Es preocupante que a la enseñanza del civismo se le quiera relacionar con el adoctrinamiento ideológico, que digan que romperá valores tradicionales y otros que imbuirán ideas capitalistas y alejadas de la lucha de clases. Nada de esto comporta esta enseñanza y, además de la opinión y el debate, surgen conceptos más racionales. Y si se piensa que los profesores pueden actuar con intencionalidad, creo que no tendrían éxito, no obstante, si se duda que implanten sistemas de grabación.
Si la asignatura Educación para la Ciudadanía imparte y comenta en la Educación Primaria conceptos sobre las relaciones interpersonales, la vida en comunidad o cómo vivir en sociedad, y en la Educación Secundaria los conceptos se amplían y se ofrece el debate sobre el respeto a la diversidad, los derechos, los deberes, ¿qué representa la democracia?, ¿qué significa ser ciudadano del mundo?, etc., serán puntos a debatir con abundancia de criterios y una riqueza de pensamientos que no seríamos capaces de predecir, porque los criterios no son de fe, son de raciocinio. Quizás problemas como: racismo, inmigración, violencia de género, drogadicción, o tal vez explotación, acoso laboral o sexual, falta de igualdad de oportunidades, etc., pueden tener una solución inteligente porque los ideales de los jóvenes aun no están contaminados.

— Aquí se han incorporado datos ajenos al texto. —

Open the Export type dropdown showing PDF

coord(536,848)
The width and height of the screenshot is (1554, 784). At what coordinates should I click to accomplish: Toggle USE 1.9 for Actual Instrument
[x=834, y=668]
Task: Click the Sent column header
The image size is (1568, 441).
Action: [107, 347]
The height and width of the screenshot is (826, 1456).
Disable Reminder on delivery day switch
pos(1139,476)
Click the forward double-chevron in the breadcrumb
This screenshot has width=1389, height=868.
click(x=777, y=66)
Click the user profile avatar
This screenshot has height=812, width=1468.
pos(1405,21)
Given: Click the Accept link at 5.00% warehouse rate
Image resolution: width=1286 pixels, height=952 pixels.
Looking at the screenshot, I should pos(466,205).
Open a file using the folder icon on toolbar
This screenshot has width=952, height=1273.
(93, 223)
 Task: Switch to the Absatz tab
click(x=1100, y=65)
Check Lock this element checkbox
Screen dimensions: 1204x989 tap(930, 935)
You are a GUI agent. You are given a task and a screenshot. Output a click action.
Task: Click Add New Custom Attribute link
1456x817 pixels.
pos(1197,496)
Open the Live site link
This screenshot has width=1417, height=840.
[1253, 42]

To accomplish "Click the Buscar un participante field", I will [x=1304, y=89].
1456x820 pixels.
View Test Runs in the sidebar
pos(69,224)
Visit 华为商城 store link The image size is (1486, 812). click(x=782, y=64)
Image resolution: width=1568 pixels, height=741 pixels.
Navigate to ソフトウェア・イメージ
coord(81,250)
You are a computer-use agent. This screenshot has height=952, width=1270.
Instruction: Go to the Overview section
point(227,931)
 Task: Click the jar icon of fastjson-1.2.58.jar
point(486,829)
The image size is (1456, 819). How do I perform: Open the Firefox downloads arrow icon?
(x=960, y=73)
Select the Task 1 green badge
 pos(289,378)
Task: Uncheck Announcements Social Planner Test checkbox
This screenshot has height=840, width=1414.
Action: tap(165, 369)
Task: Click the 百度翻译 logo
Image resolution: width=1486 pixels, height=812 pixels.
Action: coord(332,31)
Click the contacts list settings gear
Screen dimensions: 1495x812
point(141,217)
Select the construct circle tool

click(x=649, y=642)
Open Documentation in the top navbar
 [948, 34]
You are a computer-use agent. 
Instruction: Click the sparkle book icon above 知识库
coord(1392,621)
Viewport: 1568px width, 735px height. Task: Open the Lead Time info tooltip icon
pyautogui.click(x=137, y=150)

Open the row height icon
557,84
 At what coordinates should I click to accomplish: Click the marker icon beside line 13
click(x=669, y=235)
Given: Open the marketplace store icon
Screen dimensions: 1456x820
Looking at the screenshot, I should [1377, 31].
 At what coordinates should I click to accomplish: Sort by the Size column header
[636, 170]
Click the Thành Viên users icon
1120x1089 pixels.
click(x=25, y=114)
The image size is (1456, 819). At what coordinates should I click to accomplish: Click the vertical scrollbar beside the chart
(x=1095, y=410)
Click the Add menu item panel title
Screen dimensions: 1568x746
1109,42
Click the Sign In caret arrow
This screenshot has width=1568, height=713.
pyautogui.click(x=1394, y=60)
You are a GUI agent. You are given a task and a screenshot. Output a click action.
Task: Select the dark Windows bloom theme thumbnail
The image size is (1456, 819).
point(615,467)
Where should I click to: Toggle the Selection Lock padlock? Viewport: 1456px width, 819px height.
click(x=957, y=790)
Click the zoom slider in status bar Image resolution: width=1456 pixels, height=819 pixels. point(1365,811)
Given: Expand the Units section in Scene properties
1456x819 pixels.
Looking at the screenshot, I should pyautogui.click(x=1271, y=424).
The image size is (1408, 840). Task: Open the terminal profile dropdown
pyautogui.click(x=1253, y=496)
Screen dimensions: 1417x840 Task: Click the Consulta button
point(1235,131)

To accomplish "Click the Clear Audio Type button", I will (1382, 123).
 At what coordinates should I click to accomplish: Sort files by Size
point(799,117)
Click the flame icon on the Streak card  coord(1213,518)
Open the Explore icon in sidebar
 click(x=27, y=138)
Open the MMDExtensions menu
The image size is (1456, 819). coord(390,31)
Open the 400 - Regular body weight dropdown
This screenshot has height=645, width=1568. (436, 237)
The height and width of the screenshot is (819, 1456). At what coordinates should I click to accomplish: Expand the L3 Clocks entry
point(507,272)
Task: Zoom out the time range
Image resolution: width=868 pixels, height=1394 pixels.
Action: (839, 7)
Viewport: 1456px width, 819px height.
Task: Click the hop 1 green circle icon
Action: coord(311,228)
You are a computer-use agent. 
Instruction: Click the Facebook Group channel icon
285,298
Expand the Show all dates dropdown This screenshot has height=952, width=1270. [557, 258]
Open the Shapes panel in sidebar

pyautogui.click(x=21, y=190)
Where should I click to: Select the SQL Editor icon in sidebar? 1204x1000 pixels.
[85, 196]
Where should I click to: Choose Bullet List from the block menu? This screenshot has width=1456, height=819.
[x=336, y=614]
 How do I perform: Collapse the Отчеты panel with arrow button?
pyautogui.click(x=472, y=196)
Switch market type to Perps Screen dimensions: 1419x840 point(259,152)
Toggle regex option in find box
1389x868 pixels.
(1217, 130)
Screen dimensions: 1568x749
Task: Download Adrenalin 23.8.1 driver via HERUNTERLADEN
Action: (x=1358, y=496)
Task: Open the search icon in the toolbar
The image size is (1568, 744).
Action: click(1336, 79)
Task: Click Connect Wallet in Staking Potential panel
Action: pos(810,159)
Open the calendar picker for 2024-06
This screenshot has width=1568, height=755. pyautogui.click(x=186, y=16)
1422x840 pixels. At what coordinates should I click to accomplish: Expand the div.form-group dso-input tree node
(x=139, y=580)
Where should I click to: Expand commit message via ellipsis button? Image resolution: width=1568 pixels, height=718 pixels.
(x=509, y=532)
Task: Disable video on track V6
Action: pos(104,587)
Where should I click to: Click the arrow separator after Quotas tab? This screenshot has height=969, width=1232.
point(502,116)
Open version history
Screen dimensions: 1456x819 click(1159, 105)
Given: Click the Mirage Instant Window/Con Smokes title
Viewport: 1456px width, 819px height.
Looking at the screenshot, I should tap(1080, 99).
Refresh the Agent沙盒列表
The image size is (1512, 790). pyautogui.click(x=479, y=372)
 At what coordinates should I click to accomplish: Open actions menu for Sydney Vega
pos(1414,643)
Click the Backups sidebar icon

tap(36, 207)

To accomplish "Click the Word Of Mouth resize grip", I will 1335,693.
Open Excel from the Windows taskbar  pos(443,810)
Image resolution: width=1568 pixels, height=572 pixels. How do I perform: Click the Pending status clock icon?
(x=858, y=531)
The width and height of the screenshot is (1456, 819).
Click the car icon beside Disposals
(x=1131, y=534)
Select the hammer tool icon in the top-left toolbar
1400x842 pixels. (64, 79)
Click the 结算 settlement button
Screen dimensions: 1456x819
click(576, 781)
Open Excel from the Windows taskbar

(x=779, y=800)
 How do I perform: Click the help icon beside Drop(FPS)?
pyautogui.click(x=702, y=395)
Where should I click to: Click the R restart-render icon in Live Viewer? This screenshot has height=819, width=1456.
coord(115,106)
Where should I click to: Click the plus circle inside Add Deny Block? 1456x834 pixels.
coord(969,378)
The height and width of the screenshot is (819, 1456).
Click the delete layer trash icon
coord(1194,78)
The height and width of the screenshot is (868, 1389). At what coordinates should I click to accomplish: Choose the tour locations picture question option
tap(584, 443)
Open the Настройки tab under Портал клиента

Estos problemas sociales se pueden extrapolar a muchos otros lugares del mundo, en los que además se añaden: pobreza, hambre, catástrofes, guerras, éstas últimas provocadas muchas veces para beneficiarse de las materias primas de los territorios o conseguir una situación geográfica estratégica.
Nuestro mundo es muy complejo, las sociedades controlan con mucha dificultad el comportamiento de sus ciudadanos, pero estas actitudes incontroladas son peligrosas porque sirven de espejo para algunos jóvenes.
La Corporación Educativa Española tiene que incidir en los niños y jóvenes respecto a que discutan sobre el futuro que desean para la sociedad en que se van a mover. El ausentismo escolar, el fracaso o el abandono de los estudios no es conveniente si el porcentaje es elevado, porque de aquí surge el caldo de cultivo que lleva al hombre a buscar las metas por los caminos más tortuosos…..,”la ambición trabaja”.
Doy un sí rotundo a la Educación Cívica en las aulas porque será el procedimiento para que niños y jóvenes adquieran los conceptos necesarios para concebir una sociedad diferente, quizás más justa, honesta y responsable, en la que puedan convivir humanamente.
Armando Montero
Agrupación Socialista de Las Fuentes.